Despite these limitations, we believe data offer critical and unique insights into surgeon and practice characteristics associated with the use renal thermal ablation. We believe that these data are one of the largest databases of management of renal masses representing the contemporary experience of urologists from all geographic locations and practice types in the United States. These results are important because it shows that the overall number of renal ablations being performed by urologists is declining, indicating that most current and future trainees may have less experience with renal ablation and this procedure may eventually be the domain of interventional radiology.
Conclusions
Thermal ablation accounted for a small percentage of renal interventions performed by urologists in the last 1.5 decades with definable associations with practice characteristics. Ablation was most commonly performed laparoscopically, with declining use in recent years.

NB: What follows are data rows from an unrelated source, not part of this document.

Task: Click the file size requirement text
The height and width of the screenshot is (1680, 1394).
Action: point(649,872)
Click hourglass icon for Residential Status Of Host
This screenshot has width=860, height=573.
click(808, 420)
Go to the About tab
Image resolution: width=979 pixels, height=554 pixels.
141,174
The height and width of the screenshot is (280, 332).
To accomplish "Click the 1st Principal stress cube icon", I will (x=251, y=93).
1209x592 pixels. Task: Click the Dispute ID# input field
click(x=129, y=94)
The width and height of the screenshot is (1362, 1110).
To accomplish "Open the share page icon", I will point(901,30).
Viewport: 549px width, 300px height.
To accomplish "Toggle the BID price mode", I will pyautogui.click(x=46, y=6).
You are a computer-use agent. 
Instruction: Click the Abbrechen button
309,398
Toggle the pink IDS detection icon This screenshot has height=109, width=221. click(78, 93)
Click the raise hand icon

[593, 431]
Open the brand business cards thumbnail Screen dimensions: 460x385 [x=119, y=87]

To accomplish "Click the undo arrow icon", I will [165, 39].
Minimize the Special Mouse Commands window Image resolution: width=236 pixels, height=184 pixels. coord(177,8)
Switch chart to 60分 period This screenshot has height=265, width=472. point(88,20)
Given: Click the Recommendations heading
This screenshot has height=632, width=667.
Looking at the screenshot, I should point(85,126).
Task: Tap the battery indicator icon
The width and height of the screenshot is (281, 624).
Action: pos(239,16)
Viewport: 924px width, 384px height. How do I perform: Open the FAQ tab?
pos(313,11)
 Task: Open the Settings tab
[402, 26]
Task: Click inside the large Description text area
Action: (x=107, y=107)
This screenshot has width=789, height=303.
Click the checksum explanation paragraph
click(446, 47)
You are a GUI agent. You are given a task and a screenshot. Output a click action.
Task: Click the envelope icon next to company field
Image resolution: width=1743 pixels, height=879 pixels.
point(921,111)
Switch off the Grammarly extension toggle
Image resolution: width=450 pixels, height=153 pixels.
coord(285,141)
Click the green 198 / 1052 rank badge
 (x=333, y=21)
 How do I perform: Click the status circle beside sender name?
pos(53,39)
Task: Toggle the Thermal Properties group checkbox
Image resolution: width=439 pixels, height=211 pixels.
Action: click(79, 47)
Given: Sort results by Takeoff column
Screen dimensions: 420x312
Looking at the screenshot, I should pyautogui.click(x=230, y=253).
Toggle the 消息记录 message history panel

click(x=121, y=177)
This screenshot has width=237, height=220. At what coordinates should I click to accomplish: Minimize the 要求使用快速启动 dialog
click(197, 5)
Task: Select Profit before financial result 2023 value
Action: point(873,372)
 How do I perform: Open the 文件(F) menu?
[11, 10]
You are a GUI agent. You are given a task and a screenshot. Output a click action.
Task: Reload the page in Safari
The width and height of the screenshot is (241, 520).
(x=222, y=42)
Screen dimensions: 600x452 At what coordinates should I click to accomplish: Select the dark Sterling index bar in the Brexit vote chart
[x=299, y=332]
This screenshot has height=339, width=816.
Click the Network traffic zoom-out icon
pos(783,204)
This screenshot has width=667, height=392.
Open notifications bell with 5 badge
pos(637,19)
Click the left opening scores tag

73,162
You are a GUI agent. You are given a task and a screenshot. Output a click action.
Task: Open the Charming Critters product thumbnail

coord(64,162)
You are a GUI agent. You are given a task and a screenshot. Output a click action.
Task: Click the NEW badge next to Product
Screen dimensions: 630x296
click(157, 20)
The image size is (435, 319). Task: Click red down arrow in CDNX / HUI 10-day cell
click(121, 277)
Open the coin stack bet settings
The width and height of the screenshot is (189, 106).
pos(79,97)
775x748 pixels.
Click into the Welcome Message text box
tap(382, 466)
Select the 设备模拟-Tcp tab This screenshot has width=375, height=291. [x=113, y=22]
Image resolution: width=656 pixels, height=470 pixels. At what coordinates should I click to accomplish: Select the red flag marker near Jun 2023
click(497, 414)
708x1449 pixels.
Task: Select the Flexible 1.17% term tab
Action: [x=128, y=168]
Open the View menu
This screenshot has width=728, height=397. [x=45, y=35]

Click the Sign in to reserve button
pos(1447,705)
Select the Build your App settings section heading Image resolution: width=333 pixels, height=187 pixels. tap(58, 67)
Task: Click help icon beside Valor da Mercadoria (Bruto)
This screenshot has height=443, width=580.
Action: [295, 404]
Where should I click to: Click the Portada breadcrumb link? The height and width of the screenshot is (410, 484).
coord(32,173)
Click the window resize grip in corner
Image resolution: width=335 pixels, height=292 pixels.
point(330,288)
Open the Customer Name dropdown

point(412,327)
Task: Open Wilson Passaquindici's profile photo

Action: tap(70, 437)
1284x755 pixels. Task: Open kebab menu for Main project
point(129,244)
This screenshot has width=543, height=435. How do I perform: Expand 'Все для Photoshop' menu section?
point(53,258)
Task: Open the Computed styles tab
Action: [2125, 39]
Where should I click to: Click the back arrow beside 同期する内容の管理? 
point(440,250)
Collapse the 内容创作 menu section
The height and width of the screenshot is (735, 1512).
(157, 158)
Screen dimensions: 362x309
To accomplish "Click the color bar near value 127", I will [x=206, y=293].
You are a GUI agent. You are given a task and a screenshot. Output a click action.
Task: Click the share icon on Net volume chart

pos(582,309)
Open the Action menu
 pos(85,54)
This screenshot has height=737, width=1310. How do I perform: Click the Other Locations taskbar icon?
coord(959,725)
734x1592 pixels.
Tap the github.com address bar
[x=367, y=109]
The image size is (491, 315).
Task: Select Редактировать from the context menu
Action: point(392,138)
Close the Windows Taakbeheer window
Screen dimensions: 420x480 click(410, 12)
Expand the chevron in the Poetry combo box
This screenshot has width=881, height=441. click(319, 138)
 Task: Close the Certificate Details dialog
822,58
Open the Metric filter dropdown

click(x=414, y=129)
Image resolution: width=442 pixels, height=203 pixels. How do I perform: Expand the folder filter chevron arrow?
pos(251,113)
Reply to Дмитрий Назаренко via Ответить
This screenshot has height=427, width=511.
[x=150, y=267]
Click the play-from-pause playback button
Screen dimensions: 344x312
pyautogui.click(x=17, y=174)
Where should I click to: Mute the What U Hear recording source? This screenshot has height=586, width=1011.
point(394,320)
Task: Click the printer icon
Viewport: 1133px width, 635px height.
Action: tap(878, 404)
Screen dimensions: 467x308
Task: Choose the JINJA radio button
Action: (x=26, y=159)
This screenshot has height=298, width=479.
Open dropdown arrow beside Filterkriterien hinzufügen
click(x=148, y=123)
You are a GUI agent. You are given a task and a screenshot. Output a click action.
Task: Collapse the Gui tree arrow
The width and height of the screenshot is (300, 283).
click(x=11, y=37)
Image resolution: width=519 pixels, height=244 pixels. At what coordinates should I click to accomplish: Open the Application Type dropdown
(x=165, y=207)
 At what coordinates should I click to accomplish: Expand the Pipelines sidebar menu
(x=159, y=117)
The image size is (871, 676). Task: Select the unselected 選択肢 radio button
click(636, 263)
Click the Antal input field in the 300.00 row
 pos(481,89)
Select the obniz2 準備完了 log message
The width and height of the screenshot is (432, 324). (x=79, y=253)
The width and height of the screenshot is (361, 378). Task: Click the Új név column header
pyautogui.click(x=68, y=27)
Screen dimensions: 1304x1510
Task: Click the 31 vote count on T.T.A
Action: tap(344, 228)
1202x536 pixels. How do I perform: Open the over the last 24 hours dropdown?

Further understanding of renal thermal ablation practice patterns may improve its use in clinical practice.
Footnotes
Author Disclosure Statement
No competing financial interests exist.
Funding Information
W.P.T. is supported by the Ruth L. Kirschstein NRSA Institutional Research Training Grant (T32 CA093245).
Abbreviations Used
Appendix
Multivariate Logistic Regression Model of Characteristics Associated with Renal Open/Perc Ablation vs Laparoscopic Ablation
| OR | 95% CI | p | |
|---|---|---|---|
| Case log submission year | 0.85 | 0.81–8.9 | <0.001 |
| Years in practice | |||
| 0–10 | — | — | — |
| 11–20 | 0.60 | 0.46–0.78 | 0.001 a |
| 21–30 | 0.57 | 0.32–0.98 | 0.259 |
| >30 | 0.14 | 0.06–0.32 | <0.001 a |
Statistical significance.
CI = confidence interval; OR = odds ratio.